MarketMinder’s View: Canada’s consumer price index (CPI) notched its slowest rise since early 2021 last month, hitting 2.7% y/y from 2.9% in March. Now, much of this article predictably views this through the lens of what it means for Bank of Canada rate cuts, which we think is a folly. More interesting to us is that this cooldown came alongside an uptick in gasoline prices, which rose 6.1% y/y (7.9% m/m)—accelerating from 4.5% as suppliers shifted toward summer blends and a federal carbon tax hike kicked in. Food was a key contributor to the slowdown, though, which is positive news and more than offsets gas’s impact. And as Statistics Canada took pains to point out in the press release, these data account for so-called shrinkflation. (The prices are quantity-adjusted, so a smaller package at the same price reflects an increase in the data.) On a core basis, the Bank of Canada’s preferred trimmed mean price gauge cooled to 2.9% y/y, the first reading under 3.0% since June 2021. The older measure of core prices that strips out fresh food and fuel—and is arguably more comparable to core prices elsewhere—fell to 1.8% y/y. So all in all, this looks like a continuation of the global disinflationary trend we have seen for many months now, occasional wiggles and interruptions notwithstanding.

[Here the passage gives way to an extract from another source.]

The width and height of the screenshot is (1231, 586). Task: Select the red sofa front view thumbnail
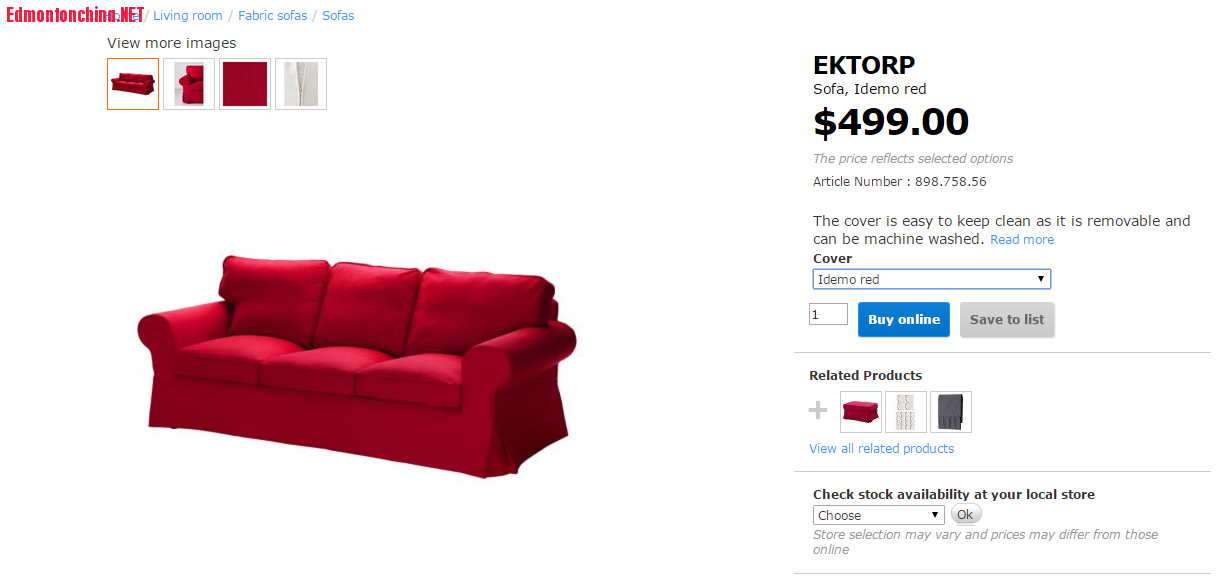pos(133,84)
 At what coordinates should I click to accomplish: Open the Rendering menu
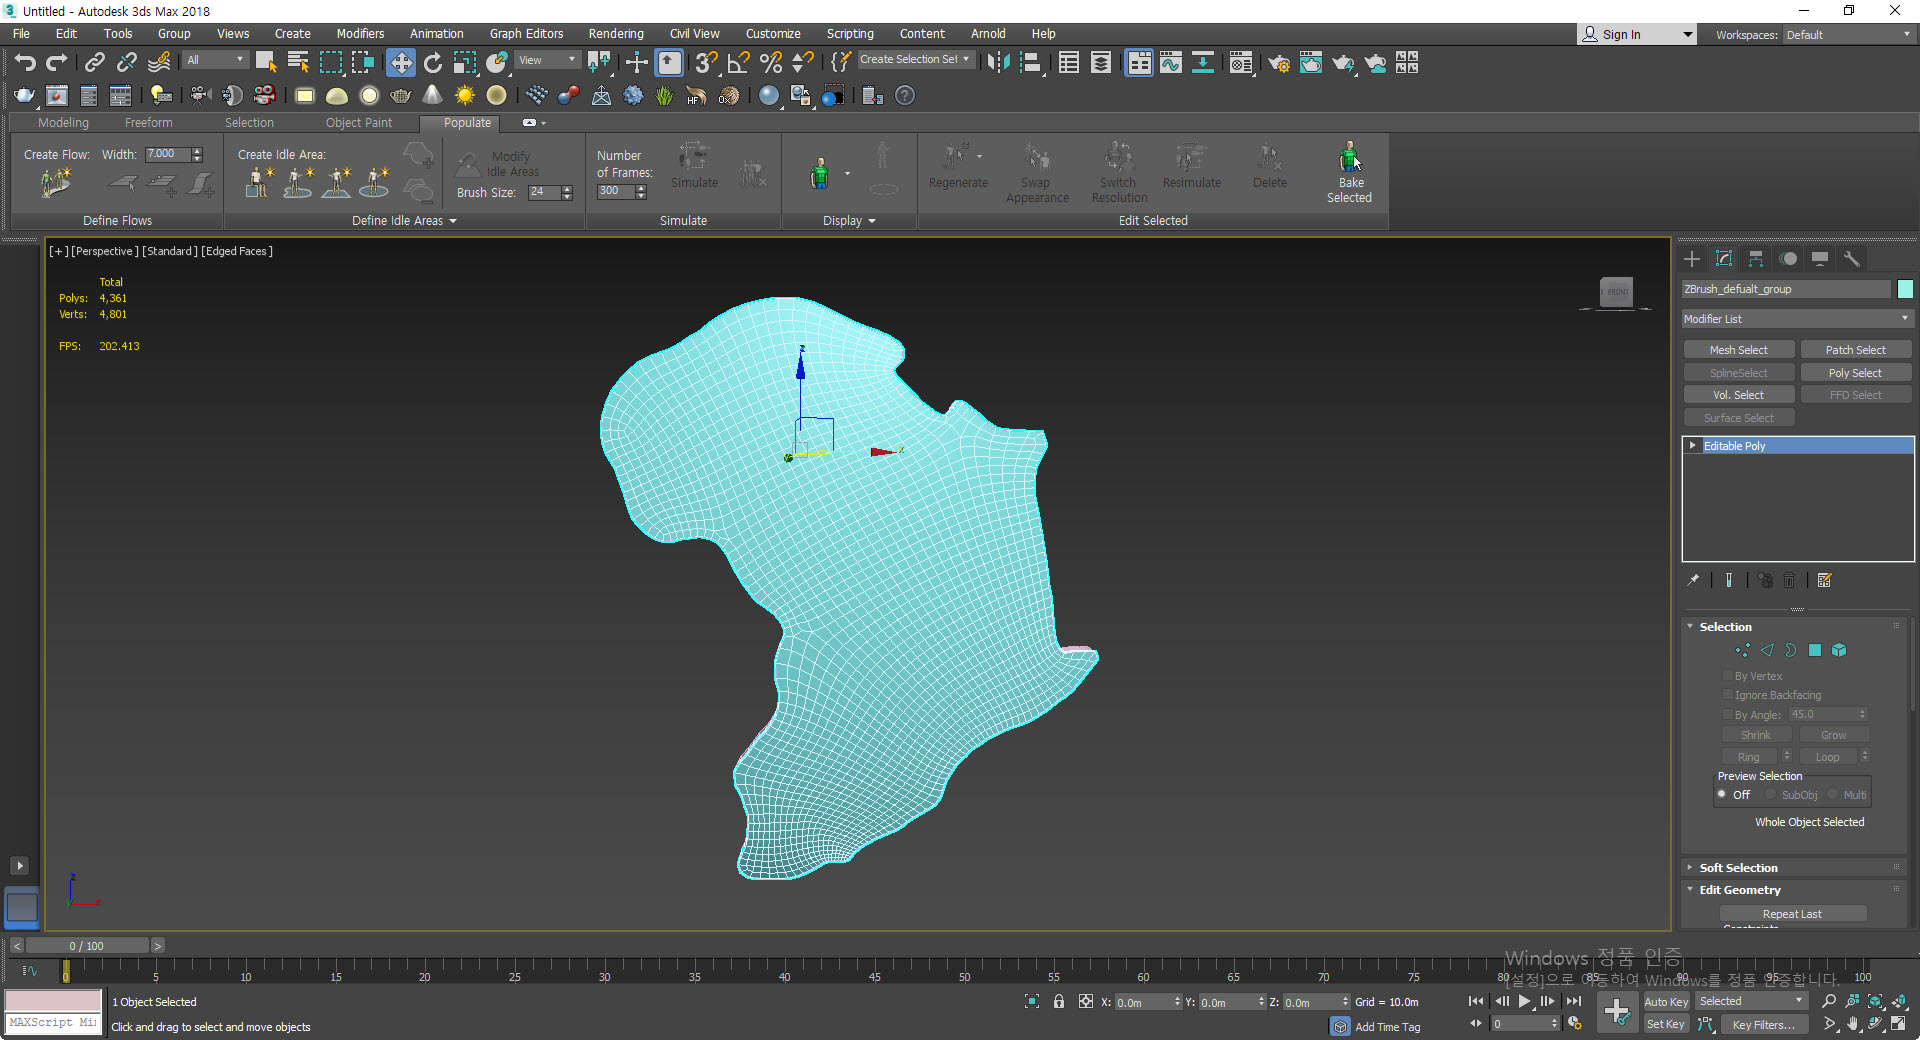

The Unlikely Stocks That Became a Hot Bet on AI

By David Uberti, The Wall Street Journal, 5/21/2024

MarketMinder’s View: The unlikely stocks? Utilities. But as Todd Bliman and Elisabeth Dellinger wrote here yesterday, the evidence for this is lacking. There is no real sign of a vast uptick in power demand, and even if you want to consider it trending higher over the past two years, Utilities stocks didn’t outperform then. What did drive this, in our view? The collision of geopolitical fears in late April, driving defensive Utilities stocks up, with rising rate-cut expectations in May, which makes dividend payers like Utilities more attractive. Most articles cite long-term forecasts as justification. Like this: “Data centers could account for 10.9% of U.S. electricity demand by 2030, according to Citi analysts, up from 4.5% today. If power needs grow as much as many anticipate, it will also mean more plants, transmission lines and other infrastructure—and more returns for the companies that build them.” 2030 is just too far out to matter today, and all this focuses on demand. Increasing supply will be hugely costly, and Utilities’ ability to pass costs on to consumers is subject to regulatory scrutiny. We think the theory AI is making a defensive category offensive—a fundamental shift—is overhyped.


Charts With a Message

By Scott Grannis, Calafia Beach Pundit, 5/21/2024

MarketMinder’s View: This detailed post features 16 charts that point to an array of information showing that a) inflation is slowing and should continue to, based on money supply data and b) growth, particularly in the housing sector, is slowing. While we agree with the former, and there is evidence of slowing growth in the economy like the ISM services gauge cited herein, we think this overrates housing’s impact by featuring it so heavily. Things like the small business survey and heavy industry weakness are widely known and thus unlikely to sway stocks much. The services downshift is newer, and readings are limited at this point—but it is worth watching, no doubt. The main reason we feature this piece, though, is this passage, which is super salient—and something people routinely seem to forget. “The correct way to view the interplay between growth and inflation is to first understand that high inflation is bad for growth, while low and stable inflation is conducive to growth. Economic growth by itself does not cause inflation—only monetary policy does. … Inflation creates uncertainty about the future value of the dollar, the level of interest rates, and prices. Reducing inflation thus eliminates uncertainty and promotes investment, which in turn drives growth. In short, the economy grew so much last year because inflation fell.”